Bilba punched Ralrek on the shoulder in the manner testosterone demands. "Can you believe it? Zeke, going to the surface."
Ralrek crossed his arms, looking every bit of jealous a demon could muster. Even if our kind could turn green with envy, he would have worn that well too. "I'd love to know how that happened. Your daddy call in a favor?"
My father had the influence of a hand fan on the hottest day in the Underworld, and Ralrek knew it. My fate bothered him, obviously, a thought that brightened a dark day.
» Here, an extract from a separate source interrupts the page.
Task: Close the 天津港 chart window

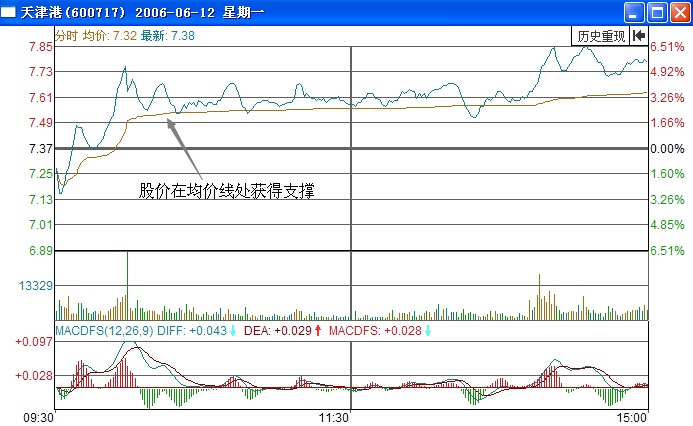Action: point(678,12)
"Wouldn't surprise me." I smirked, knowing that would irritate him even more and feeling safe out in the open as we were that he would not take the nudge to cast a spell and light my shoelaces on fire. "His life without the Underworld's Segregate would be a heaven of a lot easier, and guys like your fat
her would stop giving him shit all the time."
Ralrek's smile looked like a snarl at the mention of his absent father. "What the heaven are you going to do up there, anyway? You've got no Ability."
A chimera-drawn carriage, one of the few in this part of the Fifth, rumbled by. I heard Ralrek perfectly fine but still used the animal's thumping steps and the cracking of the carriage wheels on brimstone to pretend I did not.
"What?"
"You heard me, Sunstone," he said.
Toying with him was fun, especially since he always reminded me of my lack of Abilities each time we saw one another, like he was worried I had forgotten in the intervening time. I knew I possessed nothing, and Ralrek knew that I knew that he knew that.
"I have no idea," I replied, looking into his soft, brown eyes that hid his nasty streak.
He stared at me for what seemed like an eternity before doing the same to Bilba. "You believe him?"
Bilba nodded, his cheeks giggling. "Zeke wouldn't lie about going up."
"Hmmmm," Ralrek said.
Now it was my turn to cross my arms. It felt awkward, and likely looked pathetic to Ralrek. How did looking intimidating come naturally to guys like him? "I'm not excited about it and I don't plan on rubbing your face in it, Ralrek, if that's why you're worried."
He scoffed. "Worry me? If I wanted to, I could do whatever I want to you. Trust me, you don't worry me."
"I can be terrifying," I assured him, knowing neither one of us believed that.
Ralrek didn't have to humiliate me because he didn't get the chance. Bilba bent over, laughing and holding his side. More than a few passing Fivers—that's what we call the fellow residents in this Circle—turned to look for what he was laughing at. Finding nothing, they carried on.
"Are you done?" I asked, deadpan.
Bilba pinched his eyes and laughed harder. "Stop it, Zeke. Man, you're hilarious."